The topic of the academy’s return on investment is pervasive and not confined to families. Members of the education community, pundits, the working press, and politicians everywhere are in the thick of the conversation.
In recent months, the Obama administration has proposed a college ratings system that links federal student aid to graduation rates. The Association of Public Land-Grant Universities has formally responded, agreeing with the premise of a rating system but taking issue with the exact proposed reforms. Instead, the association suggests that, in the name of practicality, the nation’s 7,500 post-secondary institutions be required, among other things, to provide more consumer data to families. The APLU also asserted that current information available to families does not include all the critical outcomes for college graduates, “such as learning how to learn and developing a broader understanding of the world.”
You can count on hearing in the next several election cycles debate about the rising costs associated with a college education, the dilemma presented by student loan debt, and public support of the nation’s higher education institutions.
I welcome that debate, because I know what you’ll find at IUP.
In College (Un)bound, a book by the editor at large of the Chronicle of Higher Education, Jeffrey Selingo examines the higher education experience, questions the return on investment, and asserts that college, as most of us know it, no longer meets the needs of today’s student. The book covers tuition, programming, course delivery, amenities, and overall experience and calls into question the value students receive in relationship to the loans they take to pay for their education.
Since College (Un)bound’s release, Selingo has made his way to national association conferences to speak about the book. He asserts that colleges should more frequently limit loan eligibility and encourage saving for education. He claims excessive borrowing on the part of students and parents to fund a full experience is the biggest problem facing higher education and, generally, hurts the economy.
Traveling around the U.S. for his research, he studied a variety of institutions, from high-price exclusive colleges to large public universities to trade schools. Many are slow to change, and others have found innovative ways to deliver education. I like many of the ideas Selingo’s research uncovered. They affirm that IUP is headed in a good direction, holding onto certain practices we know are tried and true while implementing appropriate change for the better. Of course there always is room to do more, but our students right now have the opportunity to receive a great return on their investment, based on many of the points Selingo makes.
Take, for example, graduation rate. Students and parents who shop for college should be concerned with graduation rate. Of course, the mainstream concept of college hems students into a four-year schedule in which they pursue one major. Many students, however, require more time for academic and career exploration. According to the College Board, most students change their major at least once; that alone suggests it is unreasonable to expect all students will graduate on a four-year timetable.
From 2008 to 2012, IUP students had a higher rate of graduating in four years than students nationally.

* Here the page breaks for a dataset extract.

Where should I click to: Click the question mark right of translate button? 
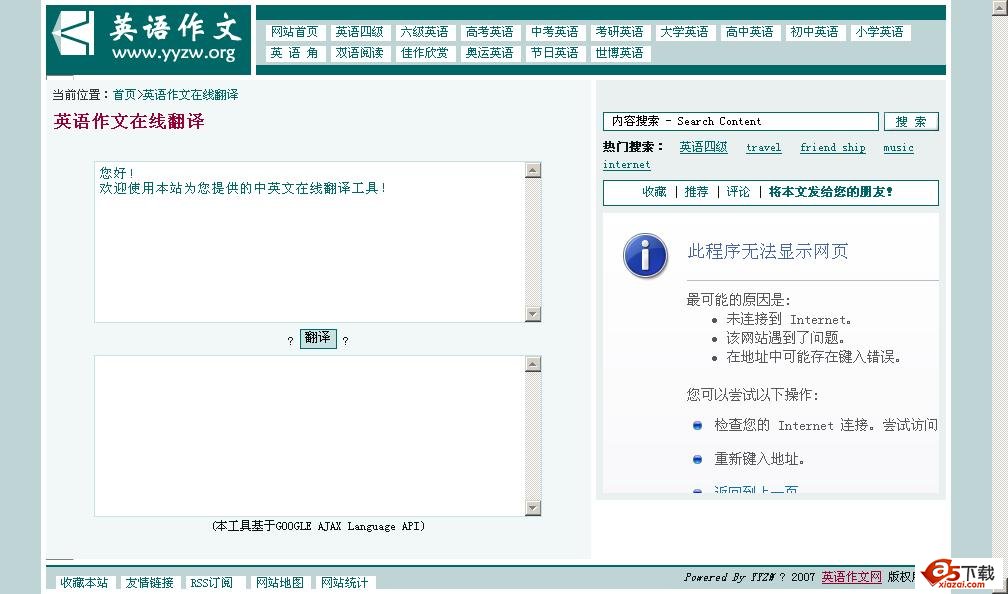pyautogui.click(x=345, y=339)
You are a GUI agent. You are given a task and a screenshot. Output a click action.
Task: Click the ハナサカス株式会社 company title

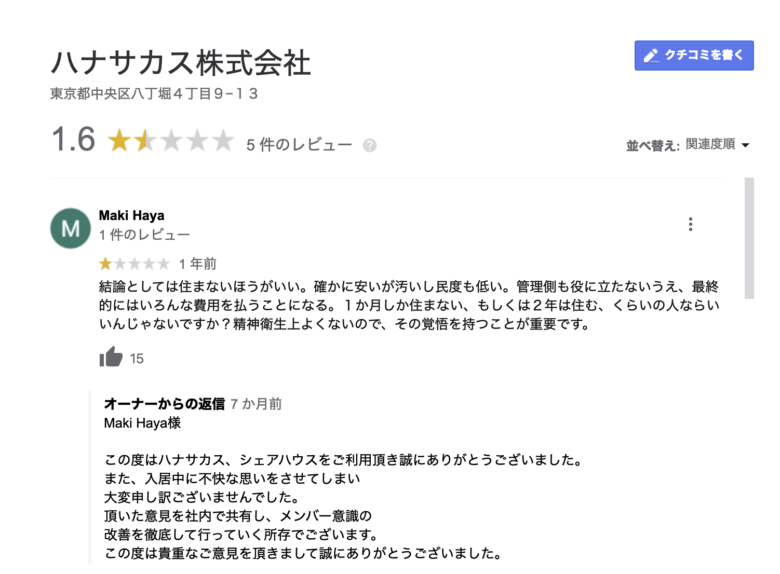pos(180,62)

Likewise, from 2006 to 2012, they had a higher rate of graduation on a six-year timetable than the national average.
Across the nation, particularly at elite schools, Selingo notes that more students than ever choose to double major—sometimes to hedge their bets in an uncertain job market. Doing so often can be more economically efficient, with flat-rate tuition and fees.
At IUP, we’ve seen a rise in the number of students who choose to double major; what makes the investment attractive is that students may choose from a wide variety of unrelated majors—variety being the key.

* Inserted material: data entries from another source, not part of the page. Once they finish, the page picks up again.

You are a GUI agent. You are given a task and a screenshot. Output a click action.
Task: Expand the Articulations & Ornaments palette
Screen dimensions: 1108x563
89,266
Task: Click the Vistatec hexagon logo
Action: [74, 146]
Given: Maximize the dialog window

Scheduling classes has been an age-old problem on campuses across the country, whether it’s a matter of the number of slots in each classroom or the number of open sections or the personal schedule of the student. Offering a healthy number of online classes that students can use to create a hybrid course schedule has turned out to be not only a positive but also the new normal. In the last six years at IUP, the number of students supplementing their place-based study with online classes has more than doubled. Students who take online classes do experience an element of efficiency.

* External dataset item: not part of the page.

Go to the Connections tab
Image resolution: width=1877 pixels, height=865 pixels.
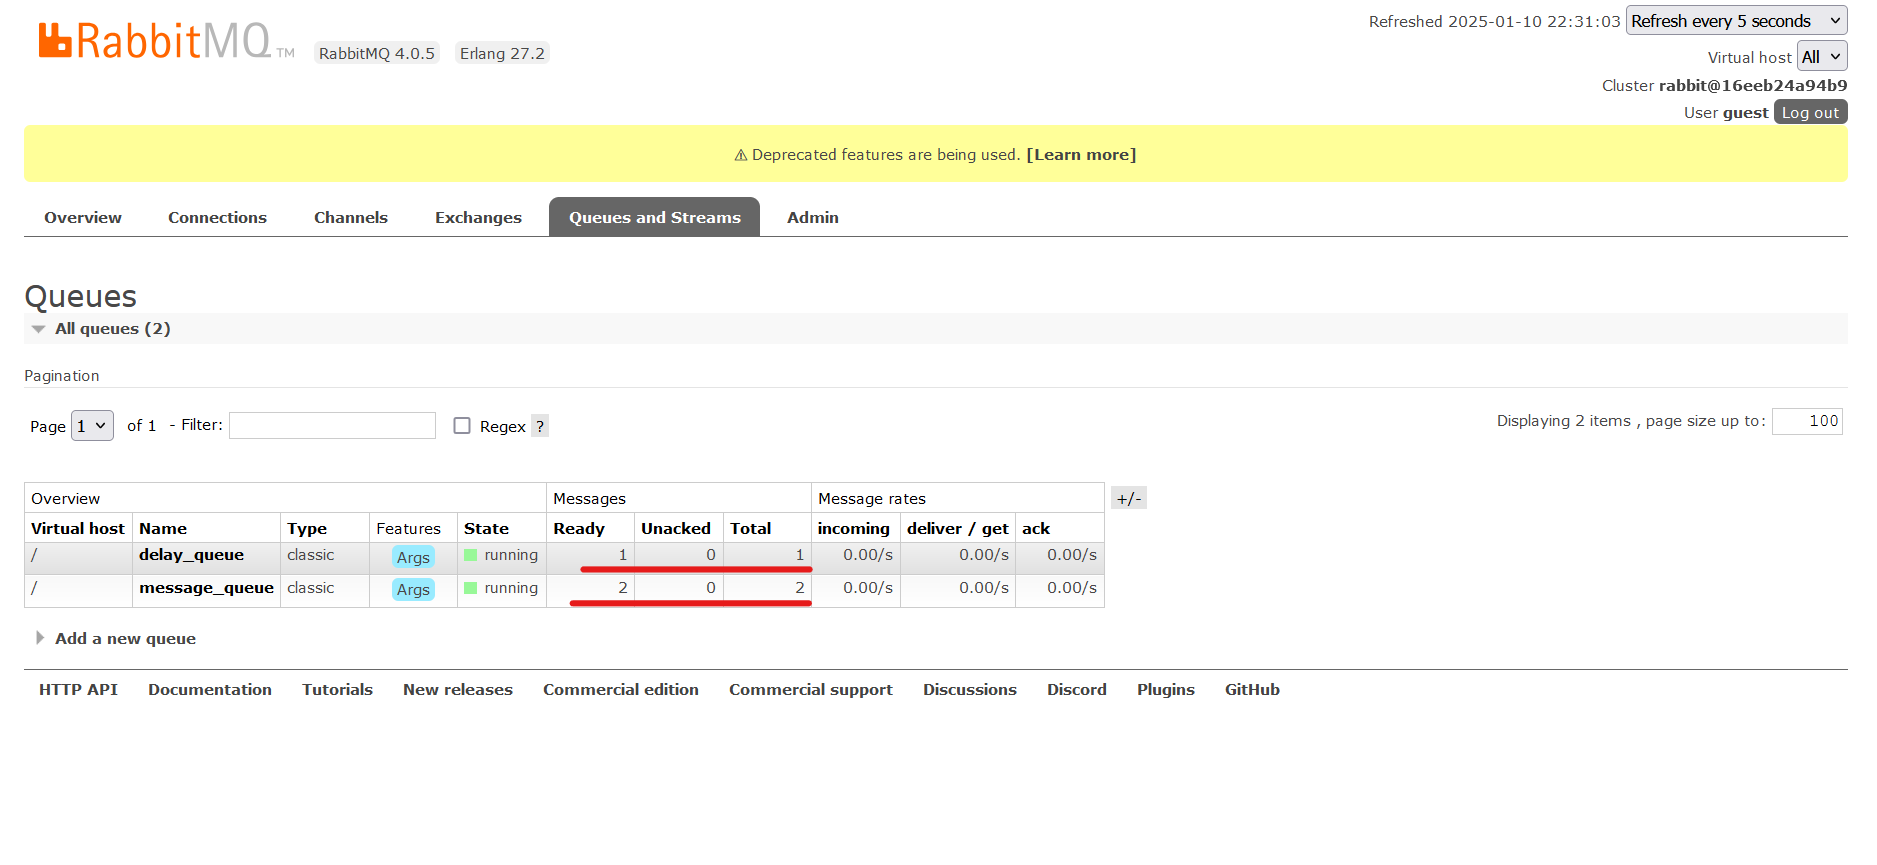coord(217,217)
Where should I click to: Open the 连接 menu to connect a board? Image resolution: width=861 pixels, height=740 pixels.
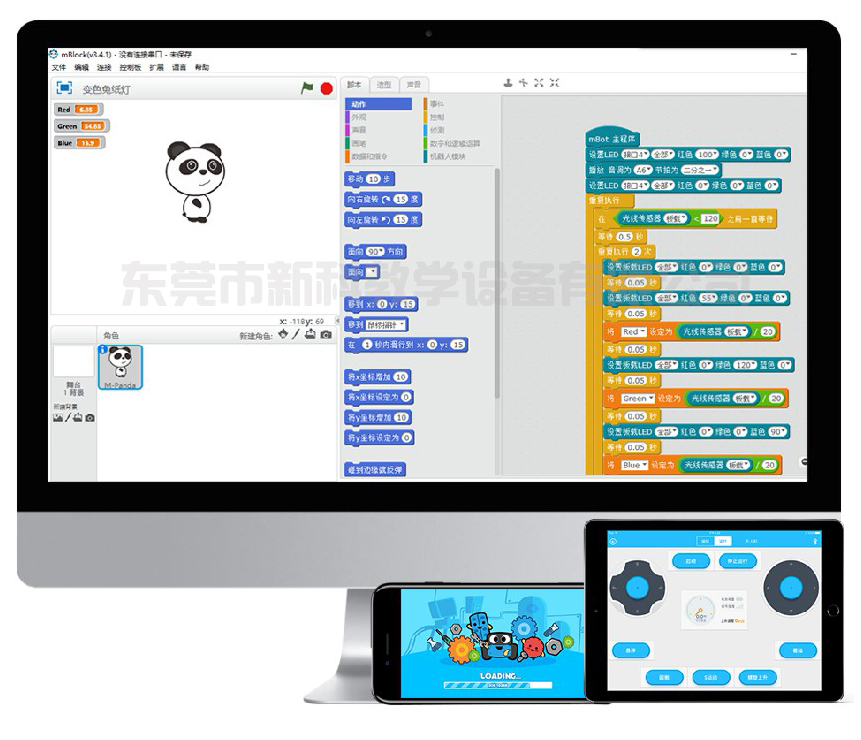click(x=105, y=66)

I emphasize the word “supplemented,” because I continue to firmly believe that that face-to-face education provides the best possible experience for students.
Engaged research—learning by doing alongside a faculty expert who has been commissioned to solve a problem or create new knowledge—is not something online coursework can provide. Such experiences help to differentiate recent graduates in the workplace or when they’re being judged by an admissions committee for graduate or professional school. While precise data is difficult to collect, IUP’s assistant dean for research reports that upwards of 320 students on average annually participate in externally funded sponsored research. Hundreds more participate each year in research forums we sponsor on campus, professional association conferences, and projects funded with internal grants. As our recently developed strategic vision states, we are committed to providing these sorts of experiences to even more of our students.
As one IUP student noted, “Graduate schools asked me if I had done original research and presented it. Thanks to the Undergraduate Scholars Forum, I could say that I had.”
I can’t resist sharing this paragraph from Selingo’s book: “In the face of several stinging reports about the limited learning that goes on during the undergraduate years, prospective parents and students want to know if the academic experience will be rigorous enough to justify the cost and reap the rewards in the job market. Sure, the climbing walls, the new dorms, the fancy food in the dining hall, and the sports teams will continue to be sales tools employed by many colleges to reel in students. How rigorously colleges prepare students for the workforce as well as mature them for life will play a greater role in the calculation of value.”
A source of pride about which we can easily brag is the overall effectiveness of our living-learning programs. They aren’t about living-large luxuries. We emphasize intentional learning experiences that take place in the same space where students spend their free time. Dozens of living-learning communities accommodate our residential students, who live with peers of like majors and benefit from enhanced programming planned around their curricula.
From 2008 to 2013, students have reported a steady increase in program effectiveness, including enhanced learning and overall satisfaction. More than half said they benefited from interactions with those who are from different backgrounds and developed better time-management, study, and problem-solving skills.
For all that, we do have good post-graduation data to show. Of members of the Class of 2012 who responded to a survey conducted by the IUP Center for Career and Professional Development, 72 percent who sought employment said they are employed in field of their choice; 66 percent were employed full-time, 19 percent part-time. Of those seeking further education, 79 percent were pursuing graduate or professional education.
I urge anyone who is seeking a college education, particularly as it pertains to the traditional-age high school graduates, to begin saving for the experience. Don’t over borrow for the sake of a name; seek a balance that provides a solid experience at a price you can afford. Explore all the possibilities for learning and seek opportunities you can use to carve out an experience that best suits your goals. That’s how you’ll find the best return on your investment for your future and for a lifetime of self-satisfaction.